→ **EXERCISE**:
What you return must match the data exactly, line for line.

→ **MATERIAL SUPPLIED**:
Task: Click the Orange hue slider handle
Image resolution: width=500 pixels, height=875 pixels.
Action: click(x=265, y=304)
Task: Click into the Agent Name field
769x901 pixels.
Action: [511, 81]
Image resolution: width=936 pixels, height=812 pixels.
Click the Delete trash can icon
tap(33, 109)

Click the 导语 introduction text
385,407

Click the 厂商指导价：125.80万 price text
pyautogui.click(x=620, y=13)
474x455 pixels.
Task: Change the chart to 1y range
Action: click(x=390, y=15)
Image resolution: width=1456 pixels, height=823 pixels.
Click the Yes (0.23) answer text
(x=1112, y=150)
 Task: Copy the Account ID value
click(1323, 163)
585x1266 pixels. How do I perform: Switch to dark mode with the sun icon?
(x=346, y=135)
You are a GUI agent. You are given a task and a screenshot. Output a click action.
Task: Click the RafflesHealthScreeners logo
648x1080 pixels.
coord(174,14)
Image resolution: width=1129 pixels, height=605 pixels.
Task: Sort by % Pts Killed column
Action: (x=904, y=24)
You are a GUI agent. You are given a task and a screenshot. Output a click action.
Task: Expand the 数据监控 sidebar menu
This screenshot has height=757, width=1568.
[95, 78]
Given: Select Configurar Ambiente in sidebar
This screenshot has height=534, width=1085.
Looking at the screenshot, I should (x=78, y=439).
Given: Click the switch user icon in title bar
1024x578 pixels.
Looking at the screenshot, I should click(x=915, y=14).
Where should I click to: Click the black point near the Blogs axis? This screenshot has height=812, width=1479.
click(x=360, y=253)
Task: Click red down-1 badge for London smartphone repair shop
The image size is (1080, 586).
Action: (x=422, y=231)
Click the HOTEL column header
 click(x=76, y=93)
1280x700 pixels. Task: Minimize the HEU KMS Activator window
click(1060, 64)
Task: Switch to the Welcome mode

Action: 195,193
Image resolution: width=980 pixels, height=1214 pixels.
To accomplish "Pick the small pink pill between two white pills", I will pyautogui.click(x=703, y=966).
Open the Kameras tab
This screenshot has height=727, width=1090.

→ **RESULT FOR THIS EXERCISE**:
Task: Click the Orange hue slider handle
Image resolution: width=500 pixels, height=875 pixels.
Action: click(x=265, y=304)
Task: Click into the Agent Name field
769x901 pixels.
Action: [511, 81]
Image resolution: width=936 pixels, height=812 pixels.
Click the Delete trash can icon
tap(33, 109)

Click the 导语 introduction text
385,407

Click the 厂商指导价：125.80万 price text
pyautogui.click(x=620, y=13)
474x455 pixels.
Task: Change the chart to 1y range
Action: click(x=390, y=15)
Image resolution: width=1456 pixels, height=823 pixels.
Click the Yes (0.23) answer text
(x=1112, y=150)
 Task: Copy the Account ID value
click(1323, 163)
585x1266 pixels. How do I perform: Switch to dark mode with the sun icon?
(x=346, y=135)
You are a GUI agent. You are given a task and a screenshot. Output a click action.
Task: Click the RafflesHealthScreeners logo
648x1080 pixels.
coord(174,14)
Image resolution: width=1129 pixels, height=605 pixels.
Task: Sort by % Pts Killed column
Action: (x=904, y=24)
You are a GUI agent. You are given a task and a screenshot. Output a click action.
Task: Expand the 数据监控 sidebar menu
This screenshot has height=757, width=1568.
[95, 78]
Given: Select Configurar Ambiente in sidebar
This screenshot has height=534, width=1085.
Looking at the screenshot, I should (x=78, y=439).
Given: Click the switch user icon in title bar
1024x578 pixels.
Looking at the screenshot, I should click(x=915, y=14).
Where should I click to: Click the black point near the Blogs axis? This screenshot has height=812, width=1479.
click(x=360, y=253)
Task: Click red down-1 badge for London smartphone repair shop
The image size is (1080, 586).
Action: (x=422, y=231)
Click the HOTEL column header
 click(x=76, y=93)
1280x700 pixels. Task: Minimize the HEU KMS Activator window
click(1060, 64)
Task: Switch to the Welcome mode

Action: 195,193
Image resolution: width=980 pixels, height=1214 pixels.
To accomplish "Pick the small pink pill between two white pills", I will pyautogui.click(x=703, y=966).
Open the Kameras tab
This screenshot has height=727, width=1090.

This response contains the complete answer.